The Asus Padfone 2's A-GPS technology ensures a quick and accurate global positioning lock-on every time you enter Google Maps.
As we've already mentioned, the Asus Padfone 2 comes with a full suite of Google apps, including Google Maps (which is featured twice on the home screen, oddly), Gmail, Chrome, Google+, Messenger, Talk and YouTube.
In addition, Asus has included a bunch of its own apps, some of which prove quite interesting.
App Backup enables you to save app data should you need to replace or restore your phone, while App Locker enables you to protect your apps with a password.
File Manager does exactly what it says on the tin, providing a way to access and manage the Asus Padfone 2's files as you would on a computer.
MyBitCast essentially replicates the memo-taking and sharing capabilities of a more popular solution such as Evernote.
It's decent enough, but if you've already invested in a high profile alternative there's little of interest here.
Web Storage is arguably the most attractive of the Asus app suite, offering up a generous 50GB of cloud storage space for two years.
It's not as attractive, intuitive or ubiquitous as Dropbox or Google Drive, but you can't argue with that level of generosity - and you can always supplement it with the aforementioned apps for free.
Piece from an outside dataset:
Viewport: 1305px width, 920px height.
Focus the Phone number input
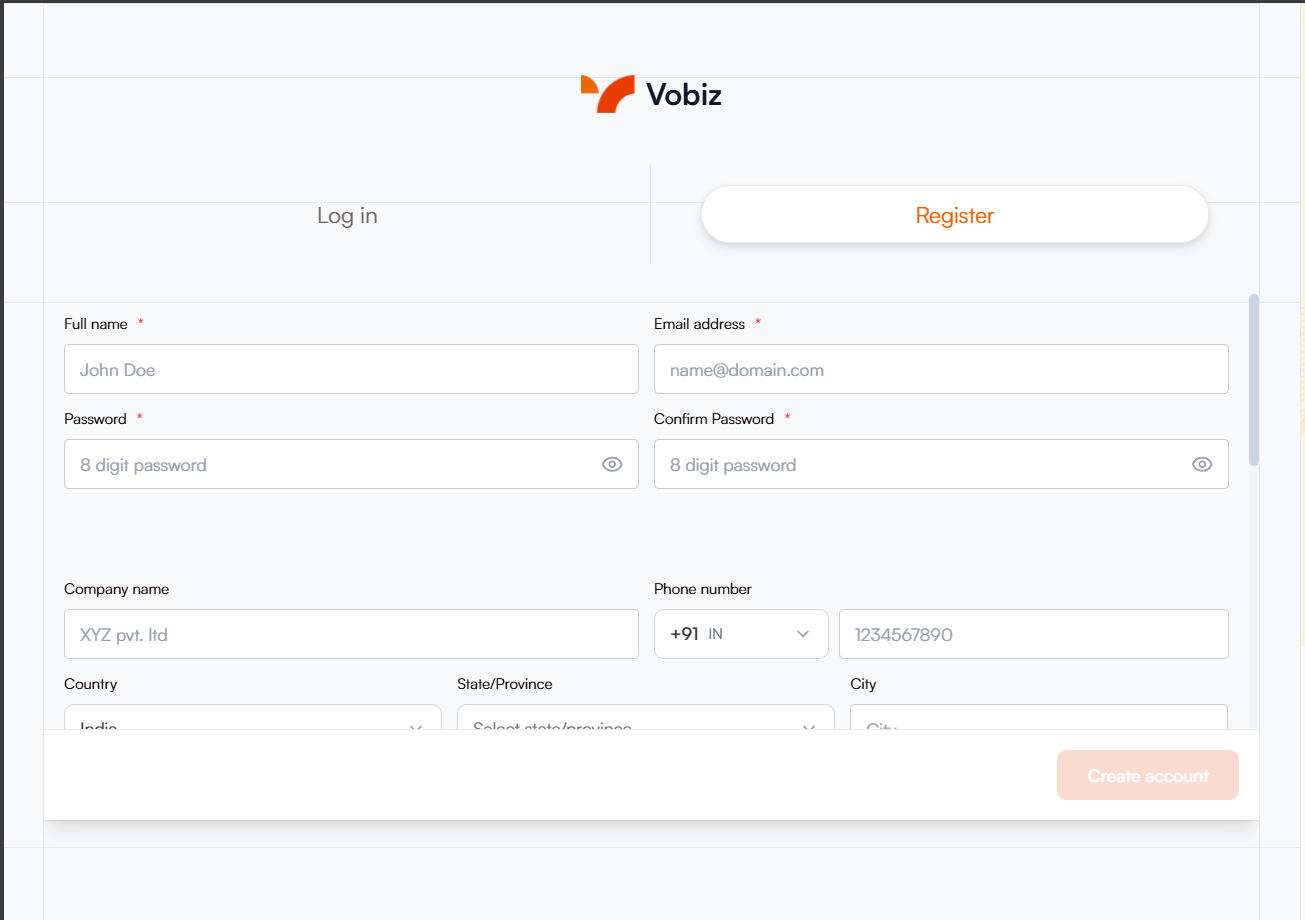(1033, 634)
Speaking of downloading apps, the Google Play app store has improved massively in recent years, to the point where it's biting at the Apple App Store's heels in terms of sheer scope and polish.
We'd argue that the browsing experience is actually preferable to the iOS equivalent, with an attractive (and relatively speedy) UI and preview videos making it feel fresher.
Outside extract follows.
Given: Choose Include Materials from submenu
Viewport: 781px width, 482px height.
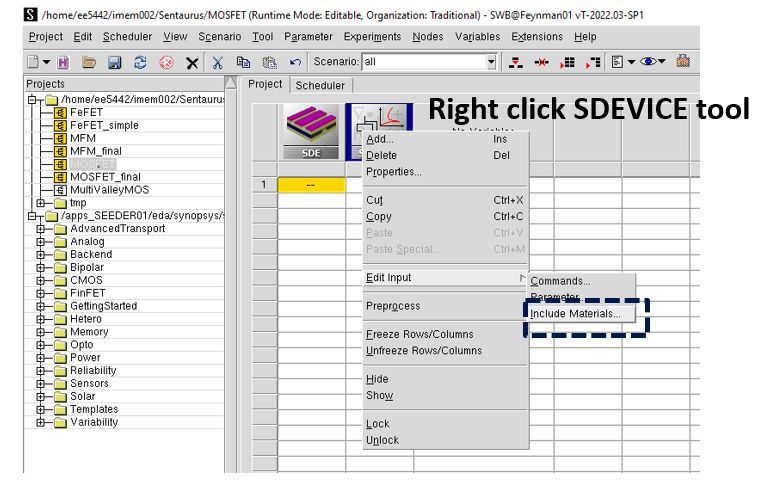Looking at the screenshot, I should pos(575,314).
Thanks to the fact that the tablet portion of the Asus Padfone 2 shares a similar resolution and aspect ratio with the core phone, even Android apps that haven't been optimised for tablet use look pretty decent when blown up.
The few apps that are tablet-only (and there really aren't many at all) are given their own icons to signify that you won't get any joy out of them on the smaller form factor - a somewhat clunky but arguably necessary measure.
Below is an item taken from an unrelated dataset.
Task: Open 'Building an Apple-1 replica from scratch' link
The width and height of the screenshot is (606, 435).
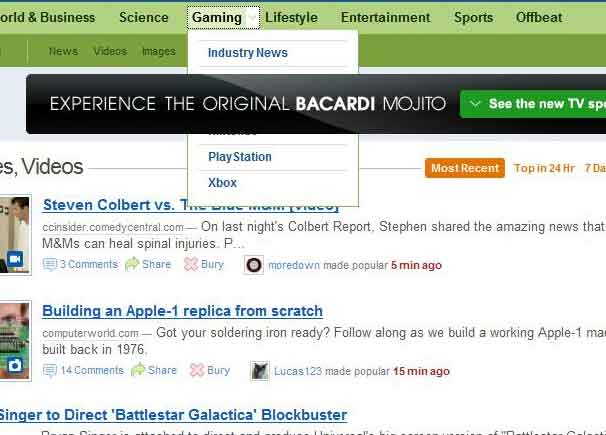Action: point(182,311)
Default apps such as Gmail and YouTube take full advantage of the extra screen space, adding in side menus and other extra UI elements, as do big apps such as Flipboard.
Tip: download the free Tablified Market HD app for a rundown of all Android tablet-optimised apps.
Hands on gallery
With the Padfone 2, Asus has created a compelling smartphone-tablet hybrid, though it's something of an uneven partnership. It's a fine top-end smartphone married to a mediocre tablet experience, and at the current price this simply doesn't quite add up.
What's more, thanks to its delayed UK launch, the Asus Padfone 2 is already on the cusp of being superseded by sharper, faster smartphones.
In the here and now, though, this is a fine effort, and will suit frequent travellers with a space and contract budget down to a tee.
The Asus Padfone 2's 4.7-inch 720p display is one of the finest we've seen on an Android device, and it's matched by a potent quad-core processor.
We also like how the tablet dock doubles as a portable charger for this solidly built phone, and the thought of using a single phone contract for phone and tablet usage is compelling.
The tablet dock itself is distinctly underwhelming, with a low res display and plasticy build quality. For this kind of money, we expect a slightly more consistent standard across both phone and tablet elements.
We're also a little disappointed by a 13-megapixel camera that promises so much on paper, but delivers merely adequate image results.
The Asus Padfone 2 may be a smartphone-tablet hybrid, but the star of the show is undoubtedly the smartphone element. It's powerful, well built and energy efficient, and the camera is capable of taking decent photos and videos in the right conditions.
However, that's only half the story, and the tablet part of the Asus Padfone 2 package is sadly lacking when stacked up against rival devices such as the Google Nexus 10.
This would be fine if the Asus Padfone 2 came in at a bargain price, but £599 (around US$905/AU$885) is simply too steep when one half of this unusual partnership isn't pulling its weight.